Spending 1% of the allocated budget really wouldn't kill us....and it would allow so many others the same privilege.
 
Way to go, Georgie, you fucking tightwad....:mad: :madspit:

Africa is sinking and you're more worried about the opinions of the rich rats on Capitol Hill.

I knew that money he promised would never make it to Africa. Did anybody not see this coming? Is there anybody in this country that still trusts this man, or his promises? God, I hope not...I hope we're not that dumb.

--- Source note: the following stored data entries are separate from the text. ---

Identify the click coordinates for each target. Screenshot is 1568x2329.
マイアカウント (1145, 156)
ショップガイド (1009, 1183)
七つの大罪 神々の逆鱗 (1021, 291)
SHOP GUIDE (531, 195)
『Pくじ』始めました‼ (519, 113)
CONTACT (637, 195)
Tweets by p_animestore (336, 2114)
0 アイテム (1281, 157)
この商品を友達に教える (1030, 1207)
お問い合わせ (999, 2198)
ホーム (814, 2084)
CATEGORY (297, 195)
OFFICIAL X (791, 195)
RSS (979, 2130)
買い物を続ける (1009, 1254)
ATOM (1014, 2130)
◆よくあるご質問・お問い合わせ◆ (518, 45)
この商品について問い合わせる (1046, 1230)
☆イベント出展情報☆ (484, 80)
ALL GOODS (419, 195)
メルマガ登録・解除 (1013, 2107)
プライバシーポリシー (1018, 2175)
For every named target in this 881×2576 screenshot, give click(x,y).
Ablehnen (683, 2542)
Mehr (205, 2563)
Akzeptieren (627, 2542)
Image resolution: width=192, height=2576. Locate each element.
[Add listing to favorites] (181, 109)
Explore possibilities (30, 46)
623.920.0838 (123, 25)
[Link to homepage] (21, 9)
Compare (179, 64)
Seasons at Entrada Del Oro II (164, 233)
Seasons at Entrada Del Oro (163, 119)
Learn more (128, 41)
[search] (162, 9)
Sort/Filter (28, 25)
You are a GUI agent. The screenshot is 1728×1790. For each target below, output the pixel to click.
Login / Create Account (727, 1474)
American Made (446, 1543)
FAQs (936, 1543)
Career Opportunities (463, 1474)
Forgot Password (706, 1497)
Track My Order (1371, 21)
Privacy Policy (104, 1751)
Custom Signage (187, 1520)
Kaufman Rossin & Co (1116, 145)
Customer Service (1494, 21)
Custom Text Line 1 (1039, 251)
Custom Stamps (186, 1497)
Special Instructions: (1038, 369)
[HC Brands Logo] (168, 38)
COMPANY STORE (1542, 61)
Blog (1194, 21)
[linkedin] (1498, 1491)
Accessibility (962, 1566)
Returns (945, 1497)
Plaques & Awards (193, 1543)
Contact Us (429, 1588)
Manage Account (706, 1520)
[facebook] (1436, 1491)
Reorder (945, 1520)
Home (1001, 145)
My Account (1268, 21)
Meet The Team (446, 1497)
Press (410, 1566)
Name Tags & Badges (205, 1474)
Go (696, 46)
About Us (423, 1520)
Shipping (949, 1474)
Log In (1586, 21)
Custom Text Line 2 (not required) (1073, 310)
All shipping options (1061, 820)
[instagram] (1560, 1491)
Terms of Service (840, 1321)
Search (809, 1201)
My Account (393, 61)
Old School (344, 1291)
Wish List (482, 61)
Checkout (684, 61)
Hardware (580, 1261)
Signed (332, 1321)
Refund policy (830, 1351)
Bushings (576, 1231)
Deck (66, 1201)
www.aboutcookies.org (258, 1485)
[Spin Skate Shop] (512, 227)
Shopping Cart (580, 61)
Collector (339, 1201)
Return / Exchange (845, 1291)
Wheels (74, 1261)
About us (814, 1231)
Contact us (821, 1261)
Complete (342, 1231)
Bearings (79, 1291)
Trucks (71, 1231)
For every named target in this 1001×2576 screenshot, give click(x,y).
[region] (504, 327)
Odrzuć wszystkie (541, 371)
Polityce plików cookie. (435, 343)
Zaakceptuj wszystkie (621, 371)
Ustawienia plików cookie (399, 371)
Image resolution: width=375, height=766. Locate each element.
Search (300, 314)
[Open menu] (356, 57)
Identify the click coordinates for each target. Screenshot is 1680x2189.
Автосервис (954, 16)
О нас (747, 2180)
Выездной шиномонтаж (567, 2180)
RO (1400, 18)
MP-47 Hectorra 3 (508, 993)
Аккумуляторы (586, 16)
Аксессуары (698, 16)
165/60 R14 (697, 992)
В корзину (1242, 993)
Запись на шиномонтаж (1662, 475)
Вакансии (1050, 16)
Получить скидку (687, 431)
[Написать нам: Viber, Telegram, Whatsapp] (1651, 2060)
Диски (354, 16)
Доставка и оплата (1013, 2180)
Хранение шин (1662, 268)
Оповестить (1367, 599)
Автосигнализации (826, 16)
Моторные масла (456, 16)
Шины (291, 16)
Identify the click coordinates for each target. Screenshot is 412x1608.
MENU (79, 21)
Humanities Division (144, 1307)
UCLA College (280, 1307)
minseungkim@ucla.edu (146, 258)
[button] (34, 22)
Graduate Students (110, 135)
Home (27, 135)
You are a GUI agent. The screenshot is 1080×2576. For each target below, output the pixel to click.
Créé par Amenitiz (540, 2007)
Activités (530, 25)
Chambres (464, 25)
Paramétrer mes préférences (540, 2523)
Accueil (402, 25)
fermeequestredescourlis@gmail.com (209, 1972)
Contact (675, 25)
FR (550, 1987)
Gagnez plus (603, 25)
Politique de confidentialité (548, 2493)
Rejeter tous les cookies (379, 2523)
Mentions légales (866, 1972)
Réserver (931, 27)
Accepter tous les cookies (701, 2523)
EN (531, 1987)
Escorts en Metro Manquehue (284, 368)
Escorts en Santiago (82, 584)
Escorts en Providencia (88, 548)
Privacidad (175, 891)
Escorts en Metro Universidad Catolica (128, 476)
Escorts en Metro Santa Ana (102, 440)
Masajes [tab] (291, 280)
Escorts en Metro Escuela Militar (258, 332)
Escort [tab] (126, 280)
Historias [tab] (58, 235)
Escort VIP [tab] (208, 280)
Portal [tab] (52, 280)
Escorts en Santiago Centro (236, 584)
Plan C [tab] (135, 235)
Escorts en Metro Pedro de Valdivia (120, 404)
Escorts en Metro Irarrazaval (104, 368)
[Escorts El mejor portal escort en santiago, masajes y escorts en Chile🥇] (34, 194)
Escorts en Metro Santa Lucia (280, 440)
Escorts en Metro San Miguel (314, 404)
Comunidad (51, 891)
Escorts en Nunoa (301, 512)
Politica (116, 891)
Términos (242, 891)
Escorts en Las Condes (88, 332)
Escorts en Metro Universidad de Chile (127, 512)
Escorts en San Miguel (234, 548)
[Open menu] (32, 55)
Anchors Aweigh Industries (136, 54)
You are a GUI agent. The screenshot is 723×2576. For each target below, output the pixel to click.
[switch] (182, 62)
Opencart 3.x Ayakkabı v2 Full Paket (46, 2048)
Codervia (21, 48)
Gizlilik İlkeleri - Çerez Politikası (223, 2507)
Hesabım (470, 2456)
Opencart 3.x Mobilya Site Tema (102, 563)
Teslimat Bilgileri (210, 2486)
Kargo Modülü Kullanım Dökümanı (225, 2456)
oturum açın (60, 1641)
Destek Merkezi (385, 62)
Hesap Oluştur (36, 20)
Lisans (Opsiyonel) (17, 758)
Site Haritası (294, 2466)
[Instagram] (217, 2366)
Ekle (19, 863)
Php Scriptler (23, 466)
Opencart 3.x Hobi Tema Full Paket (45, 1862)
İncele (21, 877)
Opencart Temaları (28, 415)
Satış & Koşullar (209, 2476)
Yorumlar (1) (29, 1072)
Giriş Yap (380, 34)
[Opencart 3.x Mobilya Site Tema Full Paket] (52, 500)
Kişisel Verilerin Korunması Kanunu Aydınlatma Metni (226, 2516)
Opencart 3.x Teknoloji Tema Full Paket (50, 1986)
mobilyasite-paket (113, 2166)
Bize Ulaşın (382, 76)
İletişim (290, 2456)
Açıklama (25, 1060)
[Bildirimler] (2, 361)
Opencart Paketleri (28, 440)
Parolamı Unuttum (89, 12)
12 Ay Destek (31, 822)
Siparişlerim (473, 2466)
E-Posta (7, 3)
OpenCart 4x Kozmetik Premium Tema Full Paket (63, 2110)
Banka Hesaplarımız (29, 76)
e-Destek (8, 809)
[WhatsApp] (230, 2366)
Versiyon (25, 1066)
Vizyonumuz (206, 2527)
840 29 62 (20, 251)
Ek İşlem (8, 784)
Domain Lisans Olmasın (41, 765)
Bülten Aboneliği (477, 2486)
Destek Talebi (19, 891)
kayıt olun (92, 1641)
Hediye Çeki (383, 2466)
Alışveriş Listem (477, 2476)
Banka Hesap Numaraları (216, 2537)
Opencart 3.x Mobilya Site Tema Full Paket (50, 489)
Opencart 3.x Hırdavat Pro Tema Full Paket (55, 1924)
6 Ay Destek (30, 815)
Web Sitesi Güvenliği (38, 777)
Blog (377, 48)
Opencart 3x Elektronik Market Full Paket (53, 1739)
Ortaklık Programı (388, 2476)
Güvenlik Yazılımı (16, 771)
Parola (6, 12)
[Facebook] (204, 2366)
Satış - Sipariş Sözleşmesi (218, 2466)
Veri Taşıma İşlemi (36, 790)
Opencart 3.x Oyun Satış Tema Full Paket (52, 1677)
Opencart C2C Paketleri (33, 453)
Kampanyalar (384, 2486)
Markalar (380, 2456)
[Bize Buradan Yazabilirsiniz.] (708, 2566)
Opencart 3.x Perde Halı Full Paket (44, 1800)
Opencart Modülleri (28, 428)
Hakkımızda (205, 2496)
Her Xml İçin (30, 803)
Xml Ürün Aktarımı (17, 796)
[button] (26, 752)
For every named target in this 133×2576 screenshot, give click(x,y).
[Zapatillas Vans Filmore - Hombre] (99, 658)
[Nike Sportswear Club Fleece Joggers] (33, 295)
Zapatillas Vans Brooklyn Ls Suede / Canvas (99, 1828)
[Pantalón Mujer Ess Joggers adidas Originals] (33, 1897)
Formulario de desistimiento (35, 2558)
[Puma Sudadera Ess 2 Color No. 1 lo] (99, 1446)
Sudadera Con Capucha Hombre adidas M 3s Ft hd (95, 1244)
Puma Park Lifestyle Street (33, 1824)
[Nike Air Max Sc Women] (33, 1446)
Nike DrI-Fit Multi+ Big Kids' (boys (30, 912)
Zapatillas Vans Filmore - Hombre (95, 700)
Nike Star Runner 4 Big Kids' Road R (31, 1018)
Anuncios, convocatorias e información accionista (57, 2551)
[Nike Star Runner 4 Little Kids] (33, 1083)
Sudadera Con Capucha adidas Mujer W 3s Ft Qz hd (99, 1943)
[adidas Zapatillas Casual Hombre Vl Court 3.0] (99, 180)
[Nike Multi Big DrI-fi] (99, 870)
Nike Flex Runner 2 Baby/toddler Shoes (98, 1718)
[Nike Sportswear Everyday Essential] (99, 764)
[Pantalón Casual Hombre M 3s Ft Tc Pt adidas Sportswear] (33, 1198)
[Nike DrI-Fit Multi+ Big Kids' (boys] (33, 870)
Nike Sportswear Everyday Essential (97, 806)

This is one of the things that disgusts me about the current state of things in the U.S.--we could do a great good. We could do something that we could finally be proud of. But no, our pres. is a heartless miser. :mad:
 
Scarletwine has it right - it's not enough to simply post our disgust at Bush for his mediocre response to additional investment in Africa's Future -

we must be willing TO ACT to demonstrate to Mr Bush and his cohorts that we simply WILL NOT TOLERATE their excuses anymore about Africa!

AFRICA MUST BE ALLOWED TO SIT EQUALLY AT THE TABLE OF HUMANITY.

Please do all that you can to help her.
 
Have acted. Am acting. Just a little disgusted that George Bush, despite our best efforts, probably will not.